The jynxiot will come with the new king. Don't look at the cat. He's a trap.

"What means this? Timelines? Cat traps? What do I have to do with any of this?"

"Oh, you're more boring than Picard. It's simple. You were king. A jyn...a witch cast a spell on you that made a new world where you were a poor shepherd. In the old world, you ceased to have ever existed. I happened to be traveling through time when it happened and got stuck in this new, fake, tiny world. You know it will only exist as long as you're alive? A mere 48 years! Lucky for us, the witch will show up when this world's king does. We just have to force her to break the spell and we'll be free to go our separate ways."

Russel knew more questions would yield no clearer answers. Instead, he agreed to meet the angel at this same place when the king had made camp. That evening, he set off while strangers slaughtered his sheep. He girded himself against their wails with thoughts of kingship. Entering the camp proved surprisingly easy. Most of its inhabitants had gathered in a ring to marvel at some spectacle or another. Shouts of "His Fluffiness" punctuated the air. When he reached the tower base, Q appeared beside him. The silence stretched into minutes, then to an hour when Q pointed a finger and dashed into the darkness. Following behind, Russel soon made out a shape in the shadows hovering a foot off the ground. The shape resolved into a green-skinned girl.

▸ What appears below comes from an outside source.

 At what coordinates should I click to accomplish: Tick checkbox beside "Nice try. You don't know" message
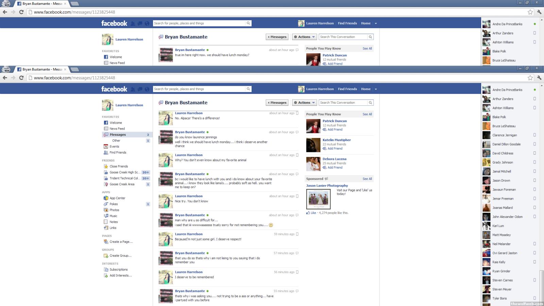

Q hissed in a language entirely foreign to Russel. The child hissed and spat back. After a few more retorts, the angel took hold of Russel and pushed him beside the floating figure. She unbound her left foot midair, exposing a white-pussed sore on one toe. Before Russel could resist, she flicked the pus upon his face. The world swam before his eyes. When the dizziness passed, he found himself within the tower and dressed in a fine cotton nightshirt. Q crouched beside him while the green girl skittered up a wall and vanished.

"If I were you," God's messenger snorted, "I'd work on my marriage. Wives with jynxiot friends can really ruin your day. If you'll excuse me, I have a message to carve into some stone some couple decades ago."